=== Stored data ===
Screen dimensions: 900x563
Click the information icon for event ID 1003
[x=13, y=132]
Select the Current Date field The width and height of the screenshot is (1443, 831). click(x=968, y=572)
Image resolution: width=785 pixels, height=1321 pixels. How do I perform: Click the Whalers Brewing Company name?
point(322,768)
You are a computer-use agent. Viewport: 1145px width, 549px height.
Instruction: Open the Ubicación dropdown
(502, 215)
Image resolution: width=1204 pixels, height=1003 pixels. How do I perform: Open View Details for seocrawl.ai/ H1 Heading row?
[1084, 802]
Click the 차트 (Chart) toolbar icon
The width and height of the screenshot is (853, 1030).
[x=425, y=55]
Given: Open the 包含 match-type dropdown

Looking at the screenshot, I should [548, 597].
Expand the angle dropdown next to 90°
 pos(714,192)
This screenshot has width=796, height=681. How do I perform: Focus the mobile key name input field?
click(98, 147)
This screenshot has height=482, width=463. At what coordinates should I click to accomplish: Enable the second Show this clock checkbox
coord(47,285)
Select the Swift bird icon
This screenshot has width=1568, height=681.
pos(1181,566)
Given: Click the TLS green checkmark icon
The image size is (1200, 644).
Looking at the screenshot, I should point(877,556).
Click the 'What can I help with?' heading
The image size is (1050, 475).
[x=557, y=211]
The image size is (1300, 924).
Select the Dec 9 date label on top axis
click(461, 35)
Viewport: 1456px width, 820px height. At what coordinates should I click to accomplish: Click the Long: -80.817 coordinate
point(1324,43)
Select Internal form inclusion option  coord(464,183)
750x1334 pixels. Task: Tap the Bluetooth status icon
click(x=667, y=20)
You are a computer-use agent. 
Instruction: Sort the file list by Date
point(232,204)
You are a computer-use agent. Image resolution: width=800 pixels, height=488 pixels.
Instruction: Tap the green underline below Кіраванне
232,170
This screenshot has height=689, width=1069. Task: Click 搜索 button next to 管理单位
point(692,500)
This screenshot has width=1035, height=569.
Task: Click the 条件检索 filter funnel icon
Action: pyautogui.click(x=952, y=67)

=== What you should do ===
Repeat, without change, each line of the data above from the one that contains "Select the Dec 9 date label on top axis" through the final line, counting both.

=== Solution ===
Select the Dec 9 date label on top axis
click(461, 35)
Viewport: 1456px width, 820px height. At what coordinates should I click to accomplish: Click the Long: -80.817 coordinate
point(1324,43)
Select Internal form inclusion option  coord(464,183)
750x1334 pixels. Task: Tap the Bluetooth status icon
click(x=667, y=20)
You are a computer-use agent. 
Instruction: Sort the file list by Date
point(232,204)
You are a computer-use agent. Image resolution: width=800 pixels, height=488 pixels.
Instruction: Tap the green underline below Кіраванне
232,170
This screenshot has height=689, width=1069. Task: Click 搜索 button next to 管理单位
point(692,500)
This screenshot has width=1035, height=569.
Task: Click the 条件检索 filter funnel icon
Action: pyautogui.click(x=952, y=67)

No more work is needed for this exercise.